◆ Work to be completed ◆
Please revise the rows below, replacing "navigation bar" with "top menu" and changing nothing else. Leave the pictures out of your answer.

Word and element location data:
+===+

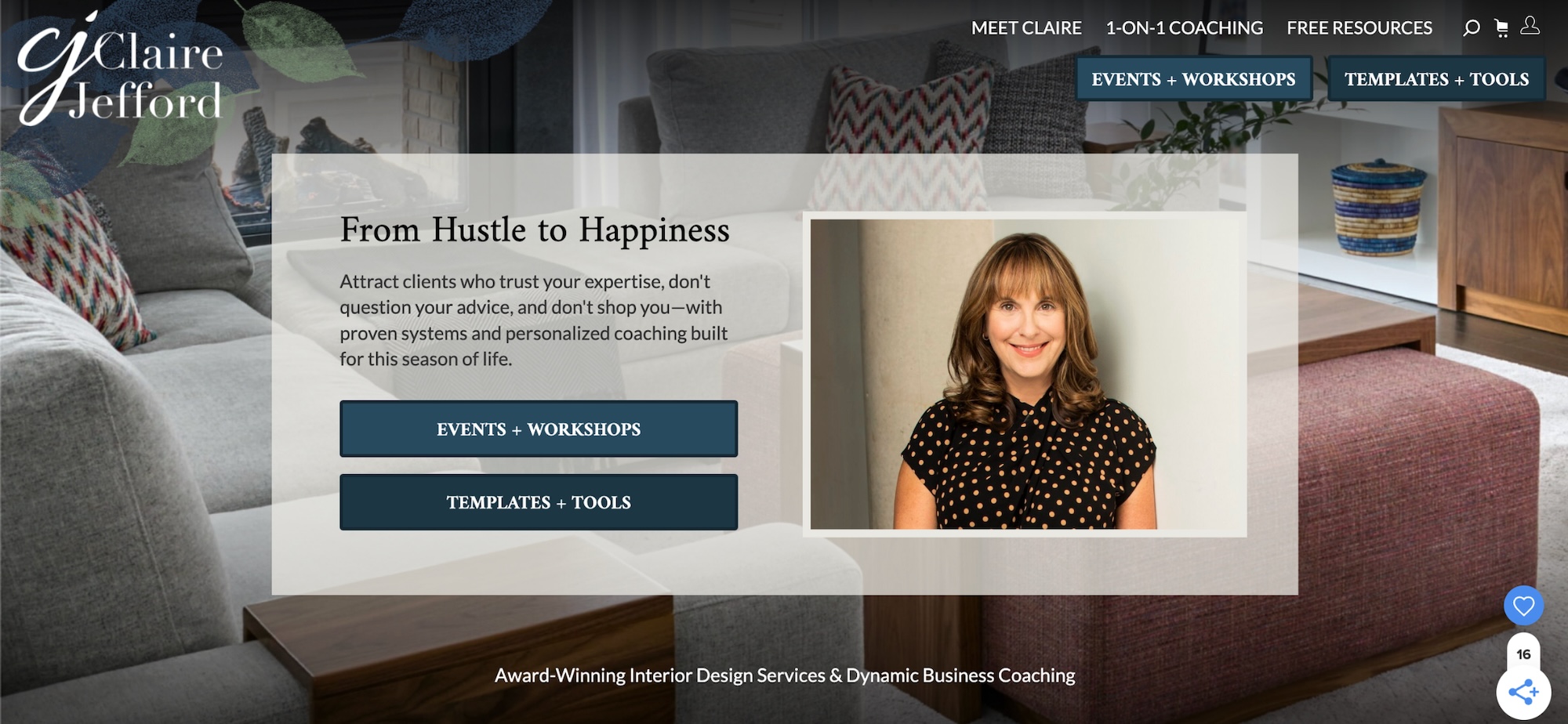This screenshot has width=1568, height=724.
Task: Click the hero Events + Workshops button
Action: pos(539,429)
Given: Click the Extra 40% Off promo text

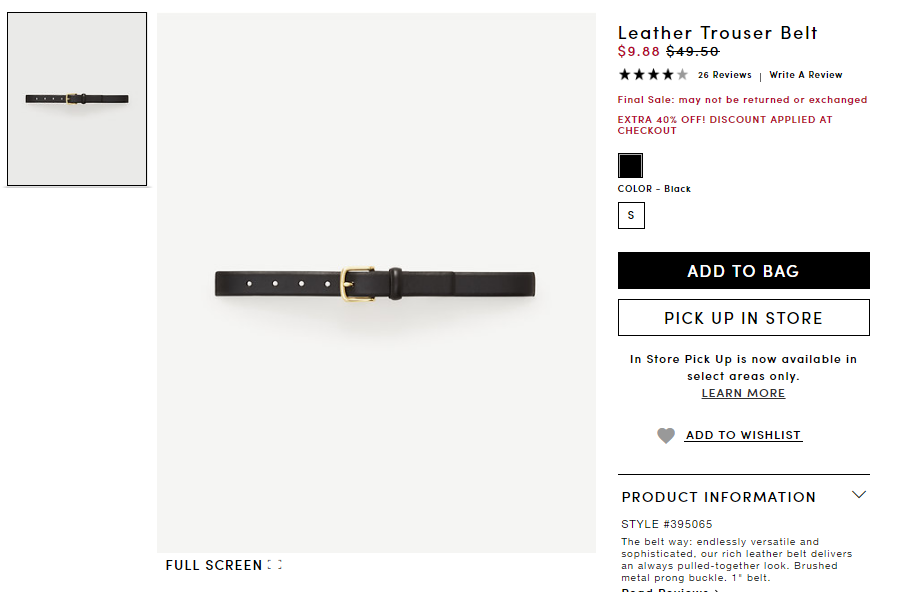Looking at the screenshot, I should (x=725, y=125).
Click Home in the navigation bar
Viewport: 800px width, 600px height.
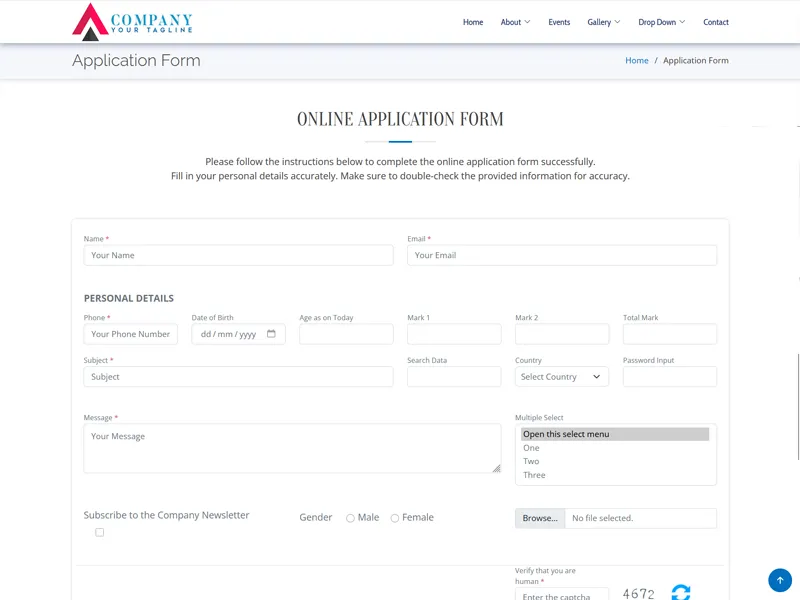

+===+

◆ Exercise solution ◆
This screenshot has width=1568, height=724.
Task: Click the hero Events + Workshops button
Action: pos(539,429)
Given: Click the Extra 40% Off promo text

Looking at the screenshot, I should (x=725, y=125).
Click Home in the top menu
Viewport: 800px width, 600px height.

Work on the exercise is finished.